DOCUMENT EXCERPT Block Start
Tuesday, October 10, 2017

Gujarat ATS arrests lion poacher in Uttar Pradesh

Gujarat ATS arrests lion poacher in Uttar Pradesh

Ahmedabad: The Gujarat anti-terrorism squad (ATS) on Monday arrested an Uttar Pradesh man wanted in lion poaching cases dating to 2007. Sarfaraz Qureshi was arrested from his home town, Khaga, near Agra. Qureshi, who had been on the run for 10 years, used push lion bones and teeth — peddling them as tiger remains — to countries such as China and Taiwan through the Nepal border in Uttar Pradesh.

In March and April of 2007, ten lions were poached from Babariya range in Amreli and Junagadh. Three cases were registered. They were probed and cracked under the supervision of the DIG CID crime at the time, Keshav Kumar, who is currently the in-charge director of ACB Gujarat.

"We had arrested 32 accused, including the members the Baheliya gang," Keshav Kumar said. "We had also arrested Circuslal, a notorious poacher from Madhya Pradesh; Keshav Kosh of Karnataka who used to handle the illegal sale of tiger bones and skins in South India; and Sarfaraz's father, Shabbir Hussain." Shabbir died in 2012, while Sarfaraz and another accused, Mohammed Ayyub Qureshi, went absconding

Keshav Kumar said that because of forensic evidence, all the accused were sentenced to three years of imprisonment and were ordered to pay a fine of Rs 10,000 each, in October 2008.

 Deputy superintendent of police (DSP), ATS, Ramesh Faldu said that based on a tip-off, teams had been sent to Allahabad and Agra. "Qureshi has been handed over to CID crime for further questioning," Faldu said.

Kingpins got Rs 50 lakh per dead animal

CID crime learnt during investigation that each dead lion fetched Rs 50 lakh in the international market. "Circuslal of Madhya Pradesh, who used to finance the poachers, made Rs 2.5 lakh on every poached lion," Keshav Kumar said.

Tiger scarcity led gang to Junagadh

CID crime said that rampant poaching has reduced tiger numbers in North India. This scarcity led the gang to Junagadh. "Once skinned, it is hard to differentiate between a lion and tiger carcass without DNA testing," Keshav Kumar said. "The accused took advantage of that."
DOCUMENT EXCERPT Block End
RECORD EXTRACTS Block Start
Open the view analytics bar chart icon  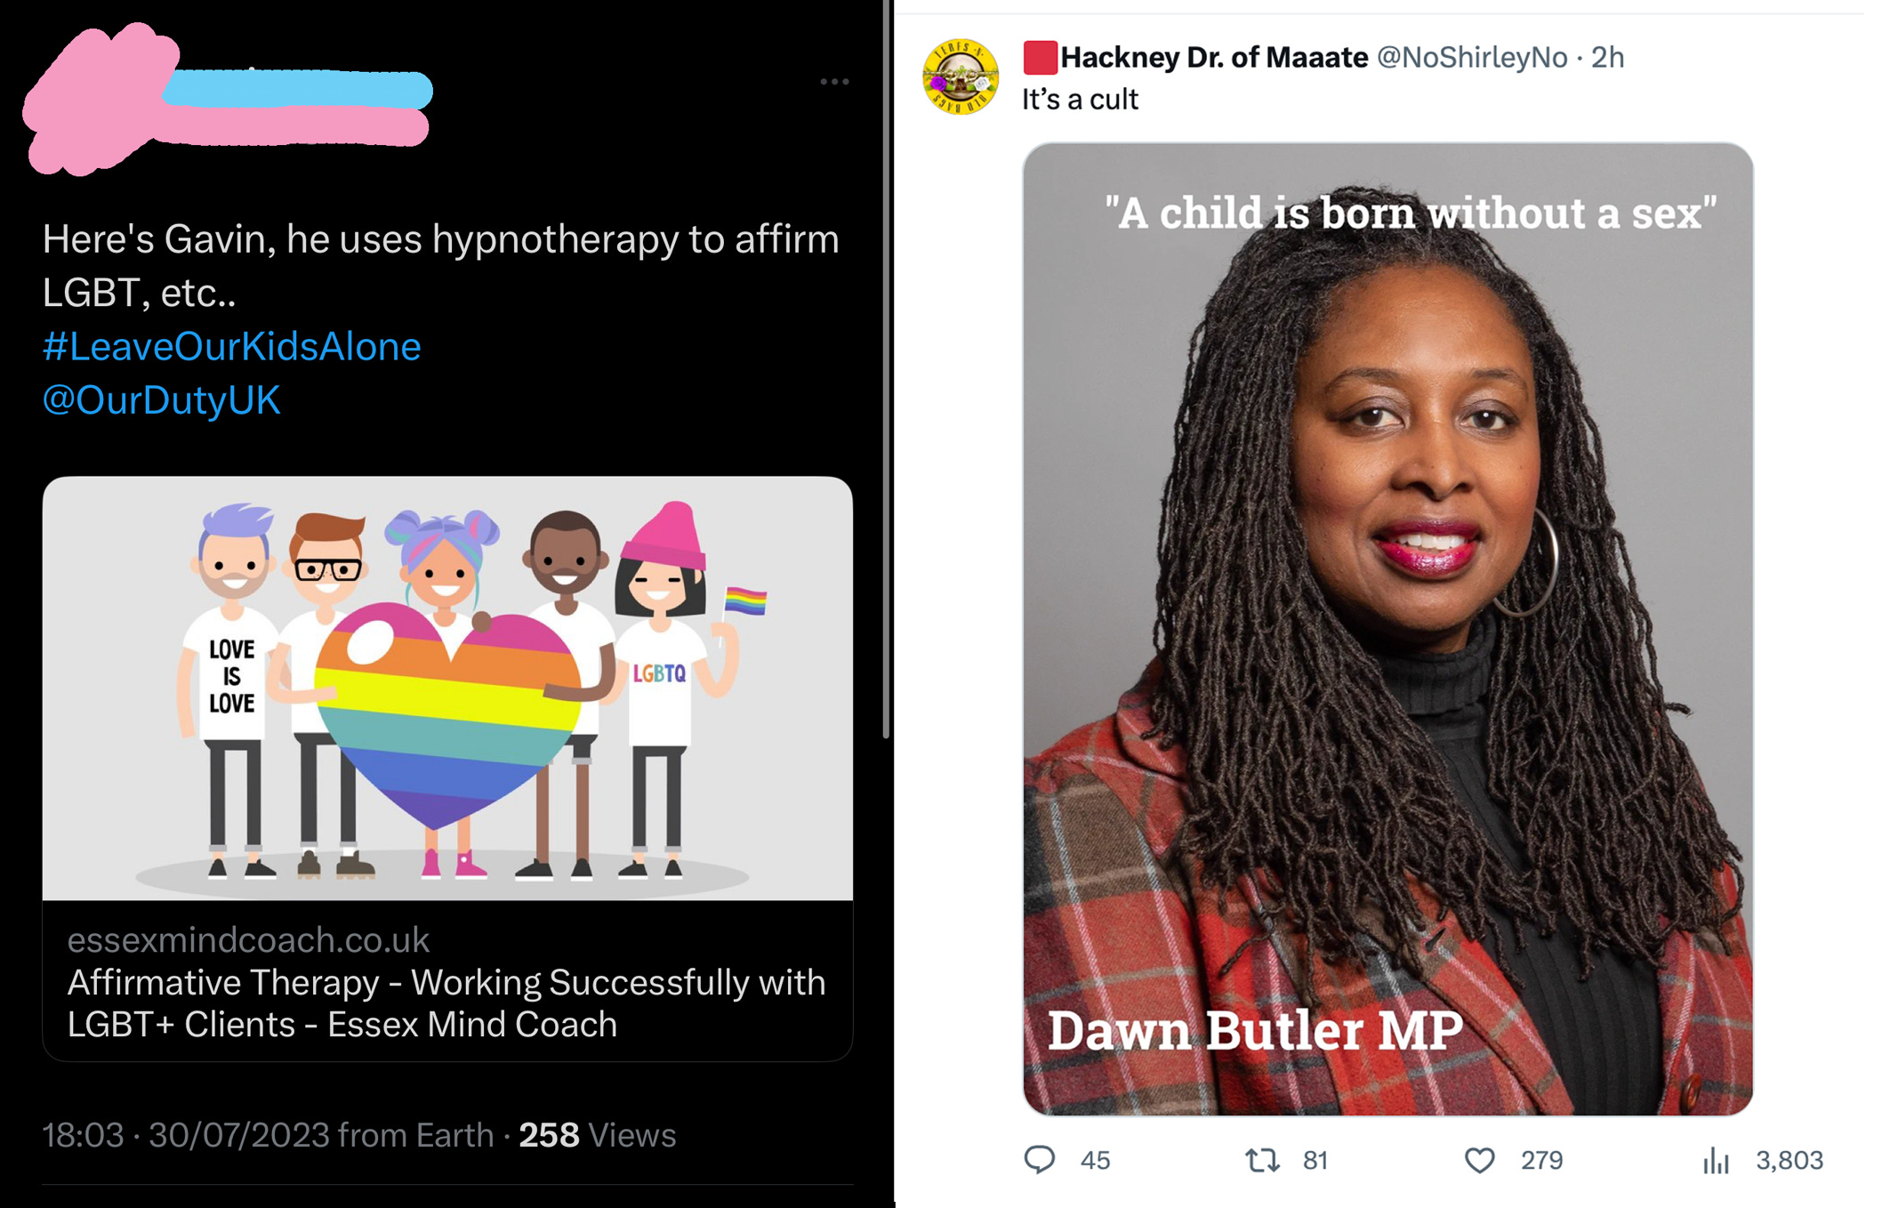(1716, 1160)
RECORD EXTRACTS Block End
RECORD EXTRACTS Block Start
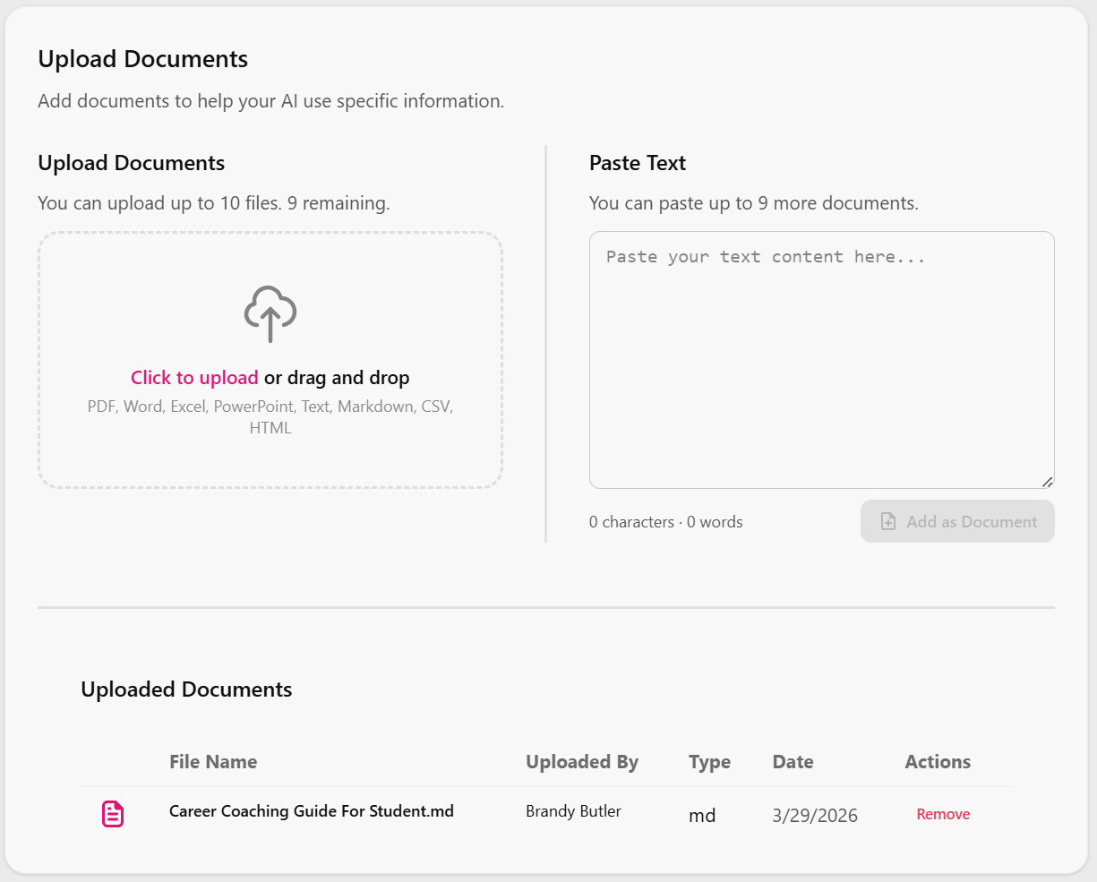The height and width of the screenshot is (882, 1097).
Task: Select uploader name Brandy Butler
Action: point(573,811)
RECORD EXTRACTS Block End
BRIEF | Reproduce word for word the passage of the lion poaching article above, from "Ahmedabad: The Gujarat" to "in Uttar Pradesh.".

RESPONSE TO THE TASK |
Ahmedabad: The Gujarat anti-terrorism squad (ATS) on Monday arrested an Uttar Pradesh man wanted in lion poaching cases dating to 2007. Sarfaraz Qureshi was arrested from his home town, Khaga, near Agra. Qureshi, who had been on the run for 10 years, used push lion bones and teeth — peddling them as tiger remains — to countries such as China and Taiwan through the Nepal border in Uttar Pradesh.